Writing characters

Author, Louise Doughty encourages writers to “…start to build up a body of material-anecdotes, notes, stories.”

Any writing you do can be applied to your character(s), to build depth of character, to help you understand their motivations, their thoughts, how they act, what they sound like, how they respond to their environment. 1) Take a previous piece of writing and give it to one of your characters. Re-write the piece. 2) Try sitting in a café and jotting down overheard conversations, then giving some of this to your characters. Re-write the conversation with your characters as the speakers. 3) Write a diary entry of a day in your life, then give this day to one of your characters. Re-write the entry as though it was a day in the life of your character.

How does the piece, conversation or diary entry change when given to your character(s)? How does your character respond to these new situations? What surprised you most from this writing? Could this new writing form part of your novel?

I took a blog post from 12/213: A small memoir, and gave this to the main character of my potential novel. It was an interesting process given my novel will take place in the 1700s – you will easily note the obvious changes in technology (no phones or cars!)

Here is the rewritten piece:

When I was a child, I was walking home with my grandmother after a trip into the forest to collect night flowering herbs and we came across the most horrific accident. Grandmother had brought along a small hand cart and I was sitting slumped down against the side beneath a blanket while she pushed me home. It was quite late and I was tired and full from the picnic dinner we had eaten by candlelight amongst the great forest. We had a long way to get home and I was planning on falling asleep, but right then I was glancing love the top of the cart railing into the illuminated darkness beyond.

Something caught my grandmother’s eye – a hint of movement in the ditch beside the road. I hadn’t even seen it, but she stopped the cart at the side of the lane. I couldn’t see anything other than the treetops and the moonlight. My grandmother went out into the darkness alone and me peering after her. After a brief few moments, she returned, ashen faced and gathered up her candle and tinderbox. She muttered something about an accident and told me to stay in the cart, then she went back into the night. I could almost make her out moving around but couldn’t see what or who was involved in the accident. I remember being cold and frightened, like my grandmother and I were somehow in danger. I could sense the seriousness of the situation.

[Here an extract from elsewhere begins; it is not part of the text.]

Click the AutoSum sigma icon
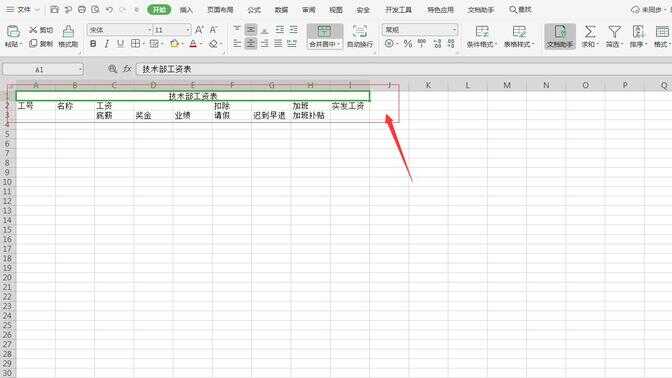Viewport: 672px width, 378px height. (590, 32)
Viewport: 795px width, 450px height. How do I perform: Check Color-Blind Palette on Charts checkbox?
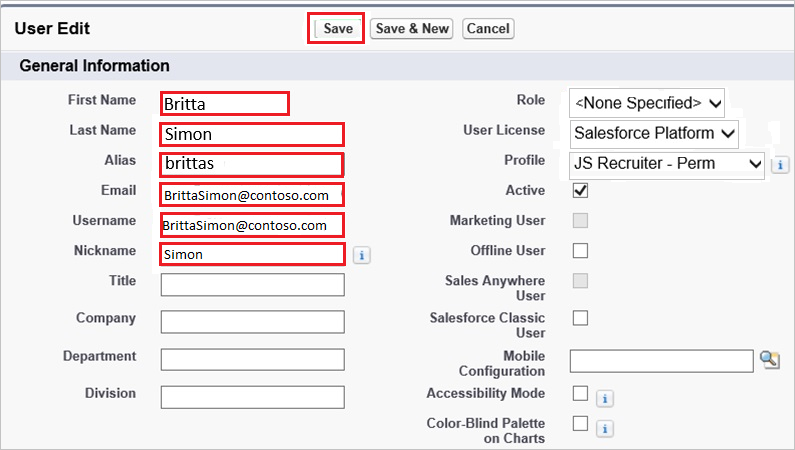pos(580,424)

At this time of night, we knew there would be no other travelers on the road. Grandmother sent me down the lane to the Barton’s farm, the nearest house. The cobbler had been thrown from his horse and was in a terrible state. My grandmother wasn’t sure he would survive. I was to ask them to fetch the doctor and rouse the cobbler’s wife.

I was not afraid of the dark, but I was unnerved by the accident. I kept to the centre of the lane, my ears straining against the night noises, my eyes catching sight of all kinds of things my imagination dreamt up for the seeing, the cold biting my fingers and the tips of my ears. The Barton’s dogs woke the household before I knocked on the door and Mr Barton was pulling his boots on as he made his way to the stables. His wife suggested I wait at the house, but I was wary of company and wanted only to get back to my grandmother as soon as I could.

On the way back along the lane, I heard the hooves of the doctor’s horse thundering behind me. My lips were tight with horror and cold. I ran off the side of the laneway and waved my shawl around like a flag. I thought for a moment that the horse would hit me, and then I thought they would just pass me by but the horse stopped and after a frantic discussion the doctor pulled me up behind him and we continued, at a pace, to the site of the accident.

My grandmother came back briefly to tie the doctor’s horse and direct him to where the cobbler lay, then was back to the ditch, leaving me alone in the darkness pondering all kinds of horrors. In hardly no time at all, the cobbler’s wife arrived with a horse and cart borrowed from the baker. The cobbler’s wife, her face taut and grey, lifted the cobbler onto the cart with the help of my grandmother, the doctor and then turned back homeward with the doctor in tow. We continued home.

Perhaps they thought she was asleep, perhaps they thought she couldn’t hear her muttering to herself, perhaps she had forgotten I was there, but she talked aloud about the accident in the ditch on the way home and from what I heard a stag had suddenly jumped across the path of the cobbler’s horse. He had been unconscious when my grandmother found him and he had been thrown quite a distance. His horse has long bolted. His thigh bone sticking up out of his leg – he was in a pretty bad way. When my grandmother moved him into a more comfortable position his head gurgled and only then did my grandmother realise the extent of his injuries.

My grandmother had done the best she could to make the cobbler comfortable and to stop his bleeding. She didn’t sit him up, afraid to try to move him further.

I went to bed with grizzly images that night.

Later, we found out that the doctor had amputated the cobbler’s leg, but he died the following day.